→ **Text**
● ● ●
Initial reports said that Shamsher Bahadur Singh was, on 7 September 2002, appointed a new chief of the Ranvir Sena. However, according to a report of 25 December 2002, the chief of the Ranvir Sena was Bhuar Thakur until he was arrested with his two associates on 24 December 2002 near Karnol bridge on the Patna-Sasaram road in Charpokhri, Bhojpur.

Rashtravadi Kisan Sangathan is the political wing formed to take part in the 2004 elections. The Ranvir Mahila Sangh, a women's wing, has also been created. Its members too have been trained in arms use.

On 8 July 2011, Brahmeshwar Singh was released on bail after serving 9 years in jail awaiting trial for 17 cases, including those related to Dalit carnages in Bihar. He had earlier been granted bail in 16 other cases. On 5 May 2012, Singh floated a non-electoral outfit named Akhil Bharatiya Rashtravadi Kisan Sangathan. However, he was shot dead less than a month later, on 1 June 2012, by unidentified gunmen in the town of Ara.
==Decline==
After perpetrating a number of massacres of Dalits, Ranvir Sena perpetrated the Miyanpur massacre in 2000, in Aurangabad, Bihar. In this massacre, the Yadav caste were the victims; over 30 people were killed by Sena in this incident. However, it is reported that this incident set the tone for the decline of Sena. In response to this incident, the party of Lalu Prasad Yadav, which was in government, took stringent administrative policies to counter Sena; on the other hand, various naxalite groups also resolved their internal differences and started an extermination campaign against the men of Sena in small operations. The Miyanpur incident was the last massacre perpetrated by Sena.
● ● ●
→ **Problems to solve**
A. Answer these questions using the Ranvir Sena text:
(i) Where was Bhuar Thakur arrested?
(ii) What is the name of the Ranvir Sena's women's wing?
(iii) In which town was Brahmeshwar Singh shot dead?
B. Continue the text on the Ranvir Sena from its final sentence.

Items listed in a dataset
● ● ●
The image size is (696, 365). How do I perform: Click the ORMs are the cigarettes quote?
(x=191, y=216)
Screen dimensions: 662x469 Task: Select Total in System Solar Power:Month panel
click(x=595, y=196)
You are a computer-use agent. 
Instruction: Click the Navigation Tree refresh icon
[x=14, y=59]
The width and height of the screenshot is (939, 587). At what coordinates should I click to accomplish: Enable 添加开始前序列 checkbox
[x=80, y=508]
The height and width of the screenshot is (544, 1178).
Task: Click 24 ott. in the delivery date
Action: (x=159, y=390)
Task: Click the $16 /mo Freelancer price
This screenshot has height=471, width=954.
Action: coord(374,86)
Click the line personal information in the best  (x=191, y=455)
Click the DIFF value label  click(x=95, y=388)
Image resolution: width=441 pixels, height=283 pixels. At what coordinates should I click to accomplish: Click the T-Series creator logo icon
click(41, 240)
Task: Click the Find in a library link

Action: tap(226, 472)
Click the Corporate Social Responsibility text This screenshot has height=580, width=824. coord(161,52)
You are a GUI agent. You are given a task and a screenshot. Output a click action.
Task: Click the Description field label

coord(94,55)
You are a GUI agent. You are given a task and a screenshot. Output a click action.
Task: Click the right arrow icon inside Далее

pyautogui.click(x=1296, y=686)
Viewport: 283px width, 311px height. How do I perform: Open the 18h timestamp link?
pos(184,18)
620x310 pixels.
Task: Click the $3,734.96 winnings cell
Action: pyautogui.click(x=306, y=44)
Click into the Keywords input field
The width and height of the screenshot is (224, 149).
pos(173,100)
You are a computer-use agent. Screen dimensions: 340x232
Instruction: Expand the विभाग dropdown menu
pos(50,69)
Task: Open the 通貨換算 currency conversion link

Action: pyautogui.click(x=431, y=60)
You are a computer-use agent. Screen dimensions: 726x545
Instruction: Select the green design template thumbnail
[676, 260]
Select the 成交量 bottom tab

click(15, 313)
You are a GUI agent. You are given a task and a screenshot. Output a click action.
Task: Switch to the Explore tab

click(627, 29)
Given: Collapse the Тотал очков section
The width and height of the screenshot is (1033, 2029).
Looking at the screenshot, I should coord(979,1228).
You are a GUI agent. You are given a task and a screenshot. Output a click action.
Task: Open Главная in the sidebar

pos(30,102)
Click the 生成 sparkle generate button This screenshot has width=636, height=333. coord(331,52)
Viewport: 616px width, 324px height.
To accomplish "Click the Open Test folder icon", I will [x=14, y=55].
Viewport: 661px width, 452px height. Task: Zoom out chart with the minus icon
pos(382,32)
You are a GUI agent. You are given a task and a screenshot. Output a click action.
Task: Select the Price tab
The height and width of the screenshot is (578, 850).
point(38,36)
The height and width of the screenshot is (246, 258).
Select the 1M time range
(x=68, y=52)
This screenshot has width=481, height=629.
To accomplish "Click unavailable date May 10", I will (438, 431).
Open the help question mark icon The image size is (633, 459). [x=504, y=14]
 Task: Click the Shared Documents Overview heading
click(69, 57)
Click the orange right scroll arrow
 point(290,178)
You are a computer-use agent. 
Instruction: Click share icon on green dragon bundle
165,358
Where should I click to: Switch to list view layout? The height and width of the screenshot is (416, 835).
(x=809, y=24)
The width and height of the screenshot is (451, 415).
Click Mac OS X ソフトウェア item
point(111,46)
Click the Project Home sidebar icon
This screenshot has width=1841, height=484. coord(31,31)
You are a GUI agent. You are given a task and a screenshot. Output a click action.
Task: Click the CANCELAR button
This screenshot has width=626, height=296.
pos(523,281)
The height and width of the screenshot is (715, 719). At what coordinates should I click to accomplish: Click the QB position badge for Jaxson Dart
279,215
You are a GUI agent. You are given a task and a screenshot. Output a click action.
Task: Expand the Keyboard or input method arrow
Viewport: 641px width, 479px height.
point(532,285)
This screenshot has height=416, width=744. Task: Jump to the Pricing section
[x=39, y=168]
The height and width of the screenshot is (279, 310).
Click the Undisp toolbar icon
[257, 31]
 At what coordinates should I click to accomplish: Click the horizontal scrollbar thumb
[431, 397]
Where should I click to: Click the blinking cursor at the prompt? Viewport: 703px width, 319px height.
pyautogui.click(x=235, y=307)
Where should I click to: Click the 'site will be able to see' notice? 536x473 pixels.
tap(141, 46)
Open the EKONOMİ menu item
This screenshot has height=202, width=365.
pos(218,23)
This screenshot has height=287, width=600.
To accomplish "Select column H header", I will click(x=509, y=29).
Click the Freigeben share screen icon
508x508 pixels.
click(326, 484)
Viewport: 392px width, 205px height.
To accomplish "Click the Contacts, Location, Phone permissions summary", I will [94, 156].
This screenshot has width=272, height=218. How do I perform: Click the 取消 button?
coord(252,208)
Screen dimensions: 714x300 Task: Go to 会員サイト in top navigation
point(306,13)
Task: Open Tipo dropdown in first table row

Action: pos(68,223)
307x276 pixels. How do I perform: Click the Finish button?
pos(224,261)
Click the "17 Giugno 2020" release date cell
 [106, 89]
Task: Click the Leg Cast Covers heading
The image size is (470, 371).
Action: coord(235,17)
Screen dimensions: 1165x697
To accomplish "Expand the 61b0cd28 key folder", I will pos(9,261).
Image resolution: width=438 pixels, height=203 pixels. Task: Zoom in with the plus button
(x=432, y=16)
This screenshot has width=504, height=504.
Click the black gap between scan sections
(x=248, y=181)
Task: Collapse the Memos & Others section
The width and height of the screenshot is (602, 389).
● ● ●
→ **Numbered responses**
A.
(i) Near Karnol bridge on the Patna-Sasaram road in Charpokhri, Bhojpur.
(ii) The Ranvir Mahila Sangh.
(iii) Ara.

B.
In 2001, one of the area commanders of Ranvir Sena, Chunnu Sharma, who was accused of numerous criminal charges, was killed by police in an encounter in the Mahadevbigha village, Mukhdumpur police station area of Jahanabad district. While police claimed it to be an encounter, the kins of slain alleged that Mukhdumpur police held him up, along with four of his associates and they were taken to Mukhdumpur police station. After an interrogation, the associates were freed, but Sharma was killed in police custody. Thereafter, his dead body was abandoned at Mahadevbigha village by Police and the stories of encounter killing was spread by administration. The Member of Parliament, Arun Kumar and Member of Legislative Assembly Jagdish Sharma also supported this 'conspiracy theory' and demanded investigation in the alleged cold blooded killing of Sharma.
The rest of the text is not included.